Im Hause des Predigers war alles nett und behaglich eingerichtet. Ich war froh, endlich unter einem sicheren Dach zu sein. Meine müden Glieder sehnten sich nach einem Bett. Der Prediger war trotz seiner 50 Jahre noch ein Schüler in der Schule der Schwarzen. Als ich eintrat, rauchte er eine Pfeife. Zunächst war er nicht gerade sehr freundlich zu mir, denn in diesem Bezirk schien zwischen Schwarzen und Weißen kein gutes Einvernehmen zu herrschen. In unserem Gespräch kam die Rede auf Jerusalem und ich sagte dann, dass ich schon dort gewesen sei. „In Jerusalem“, rief er aus, „Sie sind in Jerusalem gewesen?“ In einem Augenblick war er wie verändert, wurde sehr freundlich und hielt mich für einen bedeutenden Mann.

Als ich am nächsten Morgen mein Frühstück verzehrte, kam er zu mir und sagte: „Meine Frau hat eine religiöse Einstellung, die auf jeden Fall fanatisch ist.“

„Nun, wieso ist Ihre Frau fanatisch?“

„Sie glaubt an ein heiliges Leben“, lautete die Antwort.

„Glauben Sie an ein heiliges Leben?“

„Nein, mein Herr, so etwas kann ich nicht glauben!“

„Die Bibel sagt aber: ‚Ohne Heiligkeit wird niemand den Herrn sehen.‘ Wie stellen Sie sich zu dieser Schriftstelle?“

„Ja, ja, das stimmt, ich glaube ja auch daran, aber meine Frau ist bestimmt zu fanatisch.“

„Wieso?“

„Sie glaubt an ein Leben ohne Sünde.“

„Glauben Sie nicht an ein Leben ohne Sünde?“

„Nein, das ist doch unmöglich.“

„Die Bibel sagt: ‚Wer Sünde tut, der ist vom Teufel.‘ Sind Sie vom Teufel?“

„Ich glaube doch, dass es so etwas wie ein sündenfreies Leben gibt.“

„Vielleicht verstehen Sie nicht recht, was Sünde ist.

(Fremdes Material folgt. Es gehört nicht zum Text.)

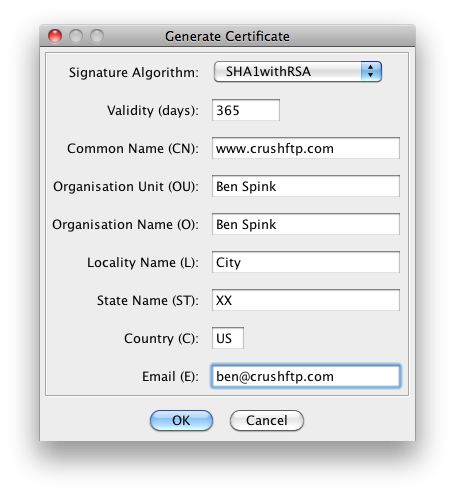Click the Email (E) label
Screen dimensions: 455x496
pos(170,376)
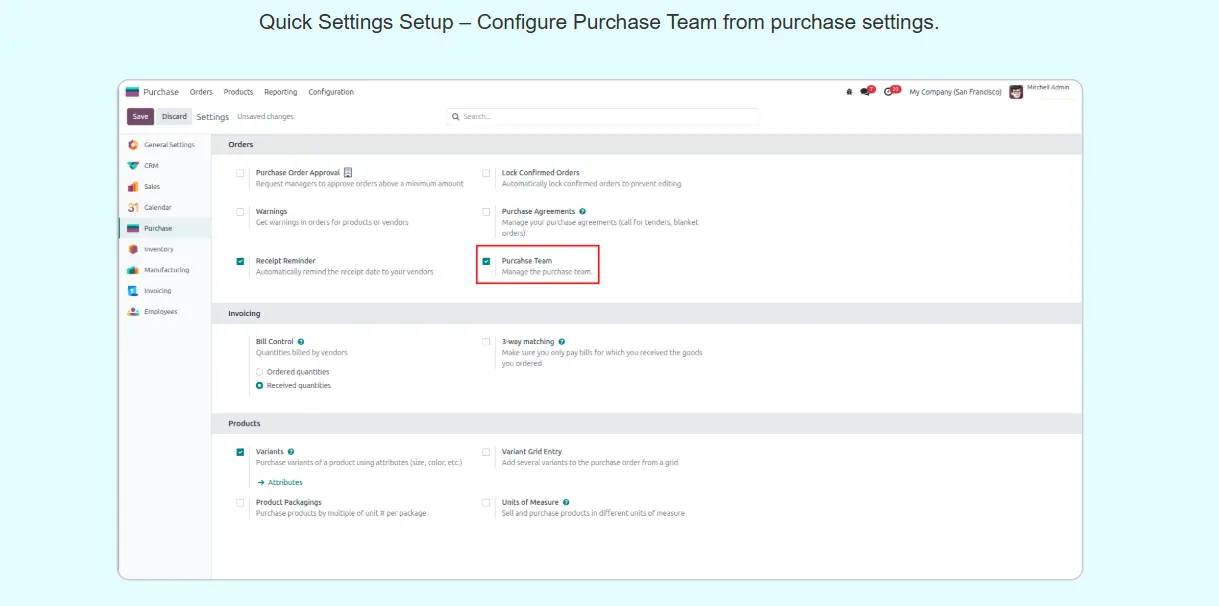This screenshot has height=606, width=1219.
Task: Open the Attributes link under Variants
Action: click(284, 483)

Ein Irrtum, zum Beispiel, ist doch keine Sünde. Nehmen wir an, mein Freund sitzt am offenen Fenster und ich will durch das Fenster einen Apfel werfen. Ich verfehle aber das Ziel und treffe das Auge meines Freundes, das ihm nun tüchtig schmerzt. Diese Handlung wäre doch keine Sünde, wohl aber ein Fehler oder eine Unvorsichtigkeit. Doch gesetzt den Fall, ich hätte einen Groll gegen ihn und mein Wunsch wäre es, ihn zu verletzen, und sein Auge wäre nun das Ziel meines Wurfes. Diese Handlung wäre Sünde, da ich sie doch mit böser Absicht ausführte. Doch erlauben Sie mir noch einige Fragen: Ist es Sünde, zu morden? Wären Sie eines Mordes fähig?“

„Nein, nein, nie würde ich einen Mord begehen.“

„Es ist Sünde zu fluchen. Tun Sie das?“

„Nein, ich fluche nicht.“

„Es ist Sünde zu stehlen. Stehlen Sie?“

„O nein, Herr. Sie kommen mir schon ziemlich nahe.“ Er rannte aus dem Zimmer, kam bald lachend zurück und sagte: „Ich glaube alles, was Sie sagen.“

Ich fand in meinem Leben viele Menschen, die sich unnötig als Sünder verurteilten nur wegen mancher Fehler und Irrtümer, die sie begingen, die ihnen aber Gott nicht als Schuld anrechnete. Doch andere leben in Sünden mit einem religiösen Bekenntnis auf den Lippen. Ihr Teil wird die Hölle sein, wenn sie nicht von ihrem Scheinchristentum umkehren.